There is limited understanding about the pathogenesis and how the chromosomal abnormalities result in genetic alterations leading to disease processes in PMF. This was studied in more detail about 20q- abnormality with regard to myeloid malignancies including primary myelofibrosis but the information regarding other chromosomal abnormalities and the molecular pathways are not clearly defined.26,27 It is possible that the t(15; 17) in this patient could be just a variant of unknown significance or it could have been a marker of clonal evolution as reported by a prior study which suggested chromosome 17 abnormality as a poor prognostic marker in disease progression,24 but this cannot be definitively established in our patient as we do not have a prior bone marrow and cytogenetics evaluation. Since the FISH testing did not detect any fusion partners, RNA sequencing could have potentially helped determine the novel fusion transcript protein involved with this translocation. Unfortunately, this could not be performed in our patient due to inadequate sample.
Conclusions
In conclusion, this case brings to attention that classic t(15; 17) (q24; q21) aberration that is typical of APL can sporadically associate with other myeloid malignancies such as myelofibrosis, without an apparent APL phenotype. In our patient, the delay in obtaining the FISH and PCR results in turn delayed the diagnosis of PMF. The patient experienced an adverse event likely related to the platelet transfusion or ATRA administration but it should be still emphasized that initiation of ATRA must be considered with any clinical suspicion of APL as any potential risks that may occur with this treatment are still outweighed by the benefits of preventing early deaths from APL. However, relying solely on cytogenetic markers can be misleading as this is often inadequate and therefore all the appropriate investigations as discussed above need to be obtained from the outset and discussion with a pathologist can be helpful in cases such as this.

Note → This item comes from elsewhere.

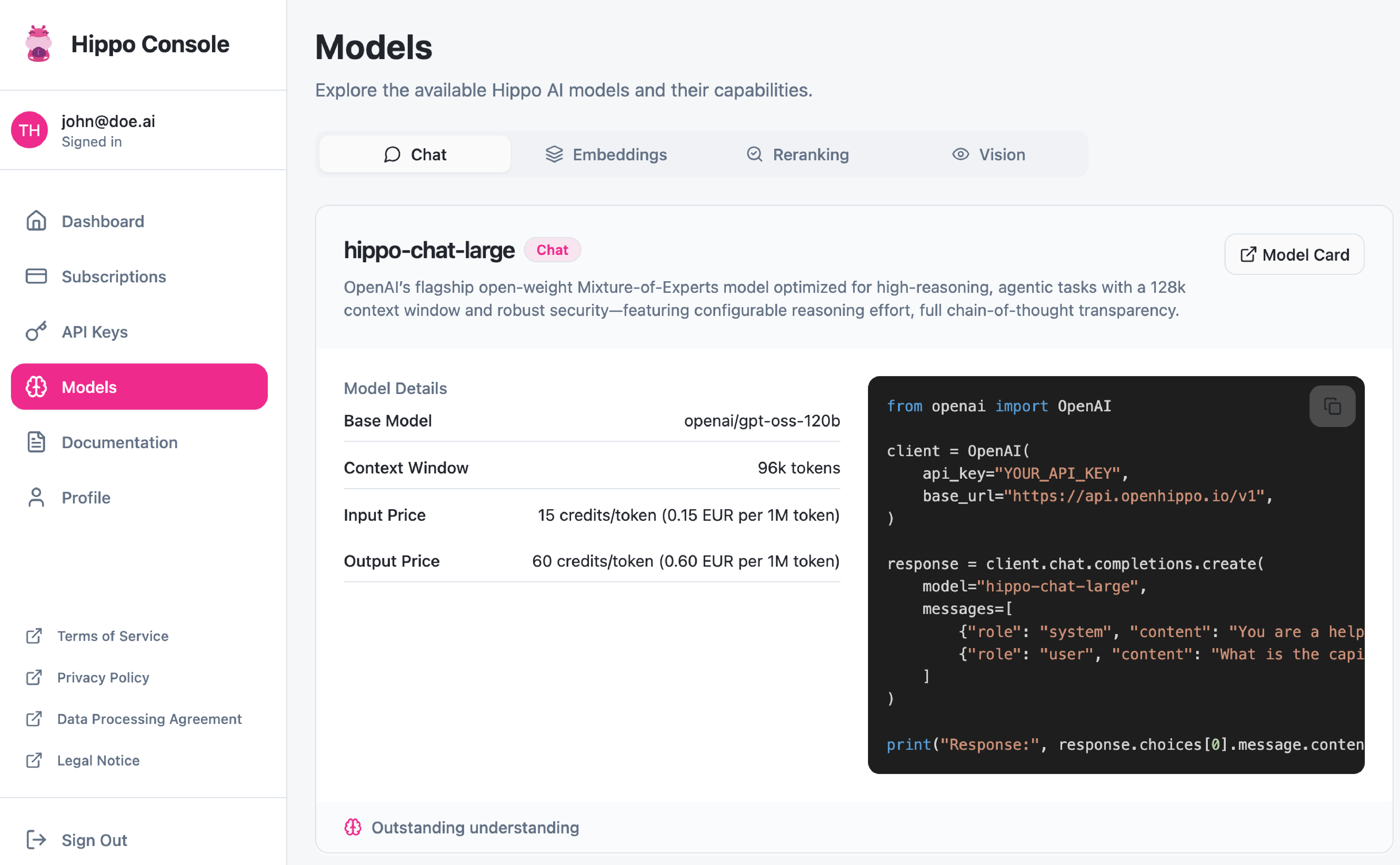Image resolution: width=1400 pixels, height=865 pixels.
Task: Open the Model Card for hippo-chat-large
Action: point(1294,255)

Ethical approval and consent to participate
The patient agreed and submitted a written informed consent to allow publication of the details of his case. Our institutional review guidelines do not require institutional approval for publication of case reports details.
Author Contributions
All authors contributed to data analysis, drafting and revising the article, gave final approval of the version to be published, and agree to be accountable for all aspects of the work.
Disclosure
Dr Margarida Silverman reports research funding from Incyte Corporation, Gilead Sciences, Inc, Merck, and Sharp & Dohme, outside the submitted work. The authors report no other conflicts of interest in this work.